RECORDS SHOWN:
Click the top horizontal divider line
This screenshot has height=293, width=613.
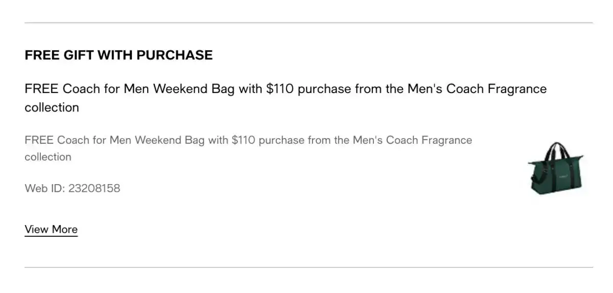click(309, 22)
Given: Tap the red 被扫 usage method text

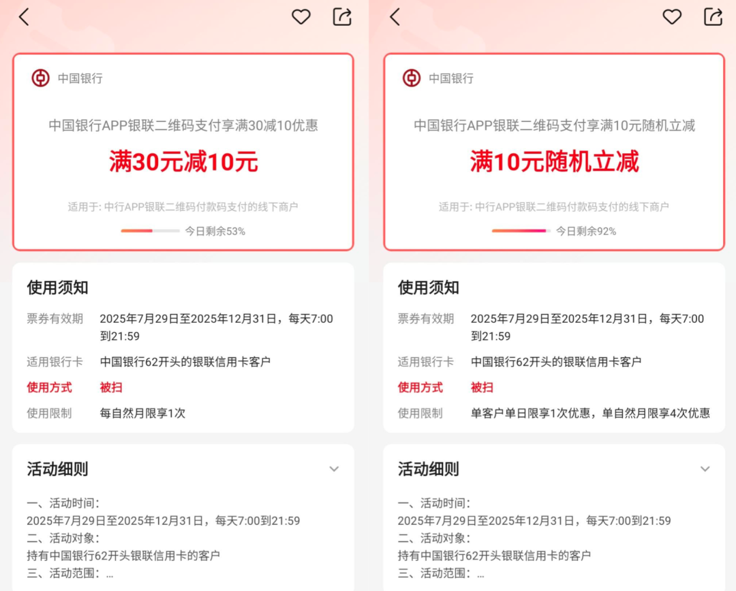Looking at the screenshot, I should (111, 387).
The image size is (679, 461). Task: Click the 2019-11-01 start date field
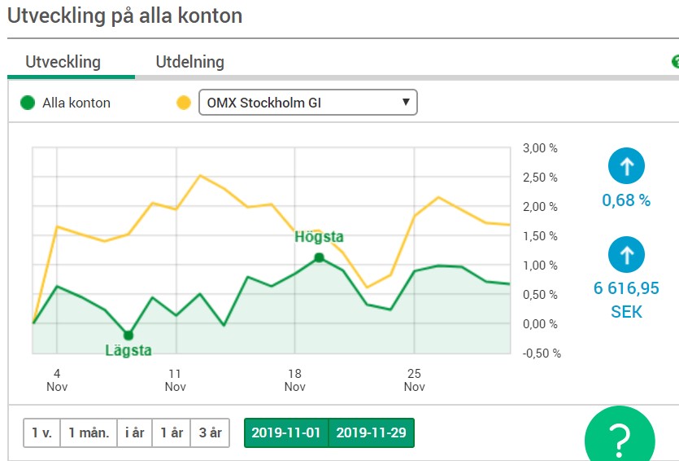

TASK TO CARRY OUT:
Retype every line of the listing above word for word, with the pictures left out.

PROBLEM SOLUTION:
Click the top horizontal divider line
This screenshot has height=293, width=613.
click(309, 22)
Given: Tap the red 被扫 usage method text

Looking at the screenshot, I should (111, 387).
The image size is (679, 461). Task: Click the 2019-11-01 start date field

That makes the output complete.